--- DATA TO USE Enclosed Below ---

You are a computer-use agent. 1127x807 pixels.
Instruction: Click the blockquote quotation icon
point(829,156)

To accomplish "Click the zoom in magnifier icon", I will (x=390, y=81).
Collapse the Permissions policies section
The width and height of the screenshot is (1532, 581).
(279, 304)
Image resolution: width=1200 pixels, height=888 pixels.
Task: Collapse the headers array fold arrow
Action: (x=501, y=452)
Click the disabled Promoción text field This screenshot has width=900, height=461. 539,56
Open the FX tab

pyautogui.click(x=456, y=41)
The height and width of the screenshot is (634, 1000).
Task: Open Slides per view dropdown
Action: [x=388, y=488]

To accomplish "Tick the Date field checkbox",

--- End of Enclosed DATA TO USE ---

*YOUR INSTRUCTIONS:* Nothing but the lines from the one containing "Instruction: Click the" through the final line of the listing above belongs in the answer; set them down exactly.

*EXERCISE OUTPUT:*
Instruction: Click the blockquote quotation icon
point(829,156)

To accomplish "Click the zoom in magnifier icon", I will (x=390, y=81).
Collapse the Permissions policies section
The width and height of the screenshot is (1532, 581).
(279, 304)
Image resolution: width=1200 pixels, height=888 pixels.
Task: Collapse the headers array fold arrow
Action: (x=501, y=452)
Click the disabled Promoción text field This screenshot has width=900, height=461. 539,56
Open the FX tab

pyautogui.click(x=456, y=41)
The height and width of the screenshot is (634, 1000).
Task: Open Slides per view dropdown
Action: [x=388, y=488]

To accomplish "Tick the Date field checkbox",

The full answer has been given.